Among the entries that follow, find the lines containing the string "size" and copy them.
[Start of section]
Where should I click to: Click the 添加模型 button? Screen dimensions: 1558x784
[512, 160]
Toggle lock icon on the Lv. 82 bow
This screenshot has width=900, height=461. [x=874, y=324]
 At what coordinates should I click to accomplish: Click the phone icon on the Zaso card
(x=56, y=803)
[End of section]
[Start of section]
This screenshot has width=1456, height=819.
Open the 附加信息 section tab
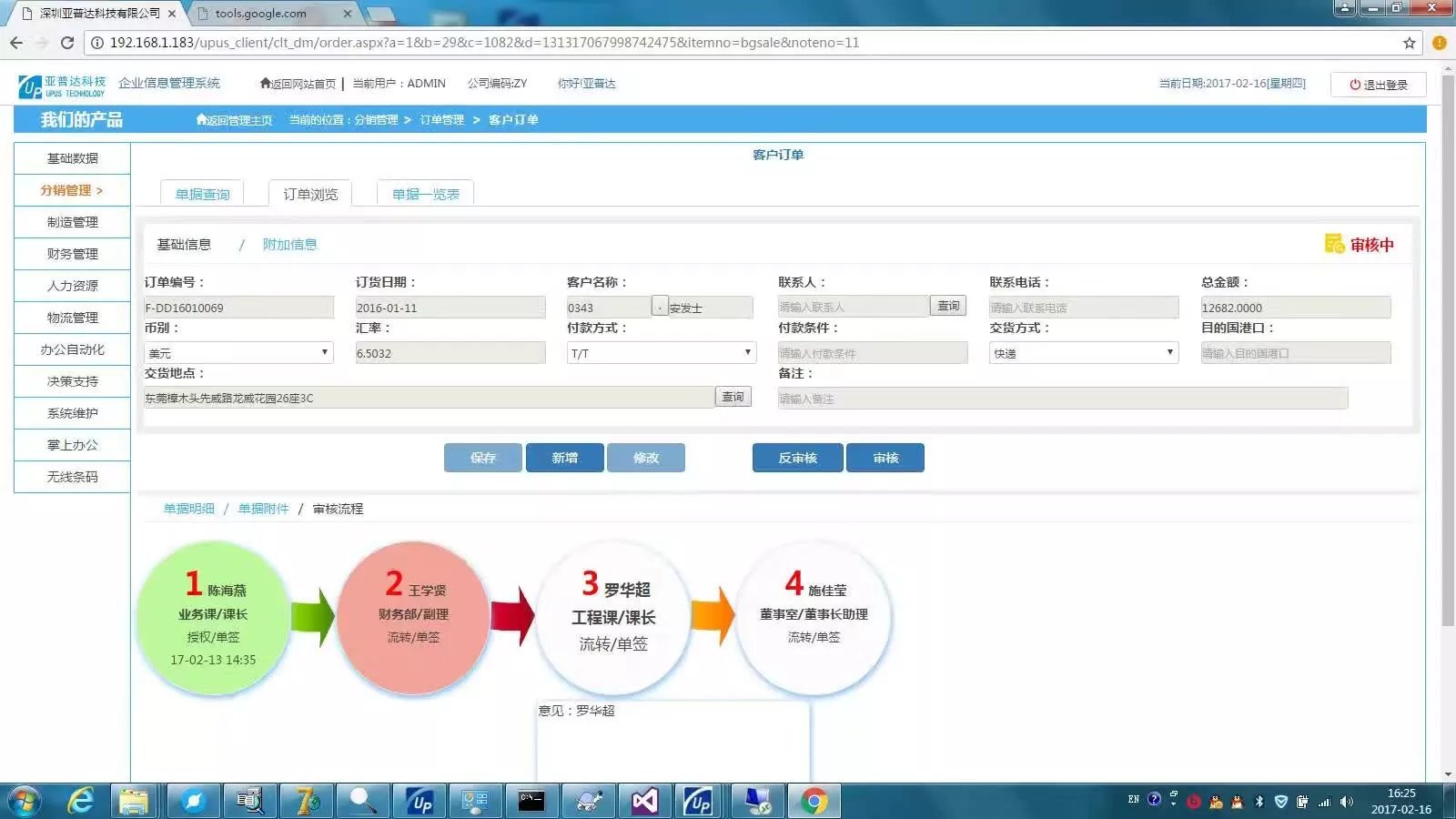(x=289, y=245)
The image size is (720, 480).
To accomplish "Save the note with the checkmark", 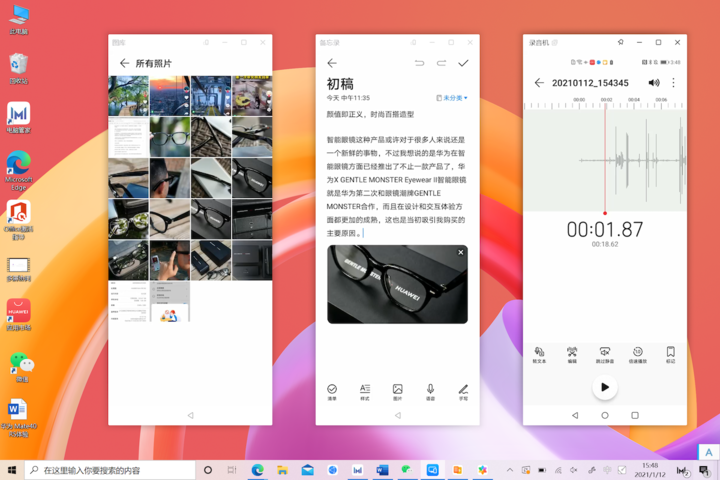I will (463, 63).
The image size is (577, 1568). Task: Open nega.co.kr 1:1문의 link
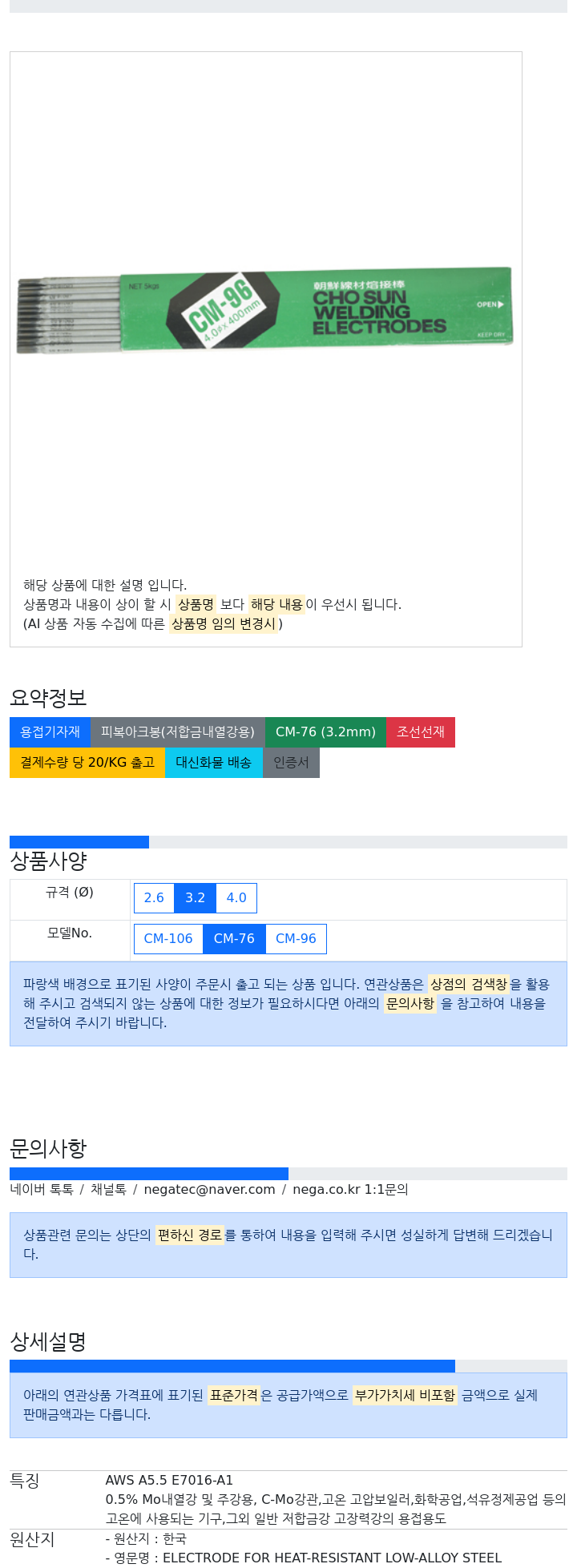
[End of section]
§ TASK SOLUTION
The image size is (720, 480).
The image size is (577, 1568). Task: Open nega.co.kr 1:1문의 link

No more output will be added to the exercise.